Your references (1,2) were extremely helpful in understanding what exactly is going on; Thank You!
The ’A few words about table expressions and op…' section in Introducing Arquero really explains the issue.
Unfortunately, for my use case, I’m dynamically creating new columns/attributes for the rollup-table and can’t reference columns/attributes that are being generated in the rollup as parameters for the op.corr method.
The params method/pattern is only applicable for calculating values as a function of the current table row being processed. It is a similar scenario to what @bmschmidt explained in this notebook.
So my use of the eval appears to be the only option so far for my specific situation.
I think the reason this is difficult is that the data columns are not tidy. If you fold the data into a long format first, the cross-product correlation is relatively straightforward in arquero: the only weird bit is a custom join function to avoid duplicating keys on the left and right.
const long = aq
.from(data)
.fold(aq.not("Date"), {"as": ["company", "price"]})
return long
.join(long, (a, b) => op.equal(a.Date, b.Date) && a.company < b.company)
.groupby("company_1", "company_2")
.rollup(
{correlation: op.corr("price_1", "price_2")})
.orderby(aq.desc("correlation"))
.view()
Thanks for your elegant approach, but it appears to only apply for the use case where one knows ahead of time exactly which data columns are going to participate in the correlation and what uniquely identifies (keys (verb)) each row…in this case ‘Date’.
Knowing that ‘Date’ is the row identifier allows your logic to negate/remove it from the fold and also use it in the custom join.
The generalized approach is data-driven and dimension-independent. It uses the data profile to determine which columns are measures and then dynamically proceeds with the correlation analyses.
If the data has anything that is being ‘measured’ it will correlate against generic metric_1, metric_2 pairings and then rank those correlations. The stock data was used a convenient data source to illustrate that analysis pattern.
I added a ‘Usage’ section to the notebook.
Here’s how you would use correlationAnalysis against the ‘beers’ data from the Arquero introduction:
import {beers} from “@uwdata/introducing-arquero”

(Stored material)
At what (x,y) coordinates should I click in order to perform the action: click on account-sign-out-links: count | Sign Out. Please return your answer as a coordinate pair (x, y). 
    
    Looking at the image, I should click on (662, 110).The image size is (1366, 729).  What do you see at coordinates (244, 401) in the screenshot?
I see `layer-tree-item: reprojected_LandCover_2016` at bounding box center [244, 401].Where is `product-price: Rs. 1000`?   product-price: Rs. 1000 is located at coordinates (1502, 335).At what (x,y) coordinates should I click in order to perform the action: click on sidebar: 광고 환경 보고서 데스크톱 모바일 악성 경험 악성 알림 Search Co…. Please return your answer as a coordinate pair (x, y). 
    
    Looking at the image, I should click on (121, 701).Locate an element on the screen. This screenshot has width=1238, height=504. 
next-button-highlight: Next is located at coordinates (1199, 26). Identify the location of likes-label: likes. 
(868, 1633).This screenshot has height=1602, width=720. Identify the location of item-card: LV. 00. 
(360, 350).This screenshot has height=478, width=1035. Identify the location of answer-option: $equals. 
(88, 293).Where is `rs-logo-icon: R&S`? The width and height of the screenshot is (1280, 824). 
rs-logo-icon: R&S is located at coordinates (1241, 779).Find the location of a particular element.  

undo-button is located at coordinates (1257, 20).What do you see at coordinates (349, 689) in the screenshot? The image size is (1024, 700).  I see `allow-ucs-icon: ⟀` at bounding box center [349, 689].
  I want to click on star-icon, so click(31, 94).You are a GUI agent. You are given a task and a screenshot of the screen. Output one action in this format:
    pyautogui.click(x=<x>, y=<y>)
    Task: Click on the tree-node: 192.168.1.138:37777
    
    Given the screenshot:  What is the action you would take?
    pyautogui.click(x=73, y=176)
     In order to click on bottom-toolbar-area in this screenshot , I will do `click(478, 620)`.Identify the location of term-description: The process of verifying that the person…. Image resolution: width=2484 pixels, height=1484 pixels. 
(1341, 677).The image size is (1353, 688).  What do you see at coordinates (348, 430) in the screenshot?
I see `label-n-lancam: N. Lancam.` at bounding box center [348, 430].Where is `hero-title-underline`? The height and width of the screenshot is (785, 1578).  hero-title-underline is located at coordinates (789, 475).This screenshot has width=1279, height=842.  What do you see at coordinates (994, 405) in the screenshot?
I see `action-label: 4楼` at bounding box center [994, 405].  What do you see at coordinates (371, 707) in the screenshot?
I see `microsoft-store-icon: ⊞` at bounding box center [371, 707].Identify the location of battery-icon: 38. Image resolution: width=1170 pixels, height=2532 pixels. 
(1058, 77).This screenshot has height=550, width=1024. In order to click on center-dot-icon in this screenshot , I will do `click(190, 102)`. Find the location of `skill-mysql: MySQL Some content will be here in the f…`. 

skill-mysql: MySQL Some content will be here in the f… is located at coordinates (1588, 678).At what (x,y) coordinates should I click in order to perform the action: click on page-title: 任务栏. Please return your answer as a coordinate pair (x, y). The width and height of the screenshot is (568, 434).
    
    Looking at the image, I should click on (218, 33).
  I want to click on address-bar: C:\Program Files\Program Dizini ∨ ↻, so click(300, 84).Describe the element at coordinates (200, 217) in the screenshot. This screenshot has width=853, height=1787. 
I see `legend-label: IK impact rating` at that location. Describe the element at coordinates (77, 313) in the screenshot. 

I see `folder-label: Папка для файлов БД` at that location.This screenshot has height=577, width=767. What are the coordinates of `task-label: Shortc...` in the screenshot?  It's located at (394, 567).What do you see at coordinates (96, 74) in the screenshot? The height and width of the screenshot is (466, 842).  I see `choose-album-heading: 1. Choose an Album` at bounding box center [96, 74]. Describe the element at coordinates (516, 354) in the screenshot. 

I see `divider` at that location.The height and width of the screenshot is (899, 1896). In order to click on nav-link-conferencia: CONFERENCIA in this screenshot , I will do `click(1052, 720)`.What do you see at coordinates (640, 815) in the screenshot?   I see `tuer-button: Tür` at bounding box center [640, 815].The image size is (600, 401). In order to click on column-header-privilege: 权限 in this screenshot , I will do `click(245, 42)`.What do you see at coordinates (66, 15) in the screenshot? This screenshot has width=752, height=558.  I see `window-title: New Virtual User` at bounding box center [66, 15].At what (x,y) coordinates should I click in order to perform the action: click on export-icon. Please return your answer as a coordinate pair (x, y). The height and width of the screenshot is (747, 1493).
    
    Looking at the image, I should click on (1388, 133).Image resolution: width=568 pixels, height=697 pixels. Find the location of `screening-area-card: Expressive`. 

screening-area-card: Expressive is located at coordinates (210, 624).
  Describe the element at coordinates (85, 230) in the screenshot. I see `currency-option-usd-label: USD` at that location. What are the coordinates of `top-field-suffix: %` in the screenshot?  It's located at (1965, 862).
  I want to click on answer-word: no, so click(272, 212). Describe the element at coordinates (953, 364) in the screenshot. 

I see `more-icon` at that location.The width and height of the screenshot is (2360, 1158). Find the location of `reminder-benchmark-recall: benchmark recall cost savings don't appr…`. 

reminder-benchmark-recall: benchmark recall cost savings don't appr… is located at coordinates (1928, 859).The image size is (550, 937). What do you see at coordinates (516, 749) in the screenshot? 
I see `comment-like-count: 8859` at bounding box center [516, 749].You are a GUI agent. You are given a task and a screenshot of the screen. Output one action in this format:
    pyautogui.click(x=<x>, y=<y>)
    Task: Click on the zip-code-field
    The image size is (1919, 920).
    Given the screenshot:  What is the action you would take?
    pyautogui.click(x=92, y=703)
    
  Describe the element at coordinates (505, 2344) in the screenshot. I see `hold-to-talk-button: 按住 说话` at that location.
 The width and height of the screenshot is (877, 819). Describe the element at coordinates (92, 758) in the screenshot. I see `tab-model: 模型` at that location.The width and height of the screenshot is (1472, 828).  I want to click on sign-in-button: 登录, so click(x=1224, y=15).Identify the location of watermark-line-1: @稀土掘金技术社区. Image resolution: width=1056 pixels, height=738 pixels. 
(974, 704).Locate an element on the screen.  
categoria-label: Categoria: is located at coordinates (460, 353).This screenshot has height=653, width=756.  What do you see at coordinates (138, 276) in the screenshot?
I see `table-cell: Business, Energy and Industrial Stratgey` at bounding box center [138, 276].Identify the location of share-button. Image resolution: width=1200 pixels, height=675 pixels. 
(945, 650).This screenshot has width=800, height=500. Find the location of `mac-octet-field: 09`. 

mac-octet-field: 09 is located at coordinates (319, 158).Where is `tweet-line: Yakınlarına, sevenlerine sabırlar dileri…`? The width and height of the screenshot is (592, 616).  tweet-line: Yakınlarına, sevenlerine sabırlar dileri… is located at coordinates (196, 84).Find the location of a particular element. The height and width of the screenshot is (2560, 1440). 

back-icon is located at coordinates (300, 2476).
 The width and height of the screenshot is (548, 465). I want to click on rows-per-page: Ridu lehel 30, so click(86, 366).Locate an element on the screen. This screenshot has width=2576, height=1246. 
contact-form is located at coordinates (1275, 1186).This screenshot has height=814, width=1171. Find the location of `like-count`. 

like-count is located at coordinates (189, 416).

JOB
In the Arquero correlation thread, what is the stated purpose of the custom join function in the long-format approach?

WRITTEN ANSWER
It avoids duplicating keys on the left and right.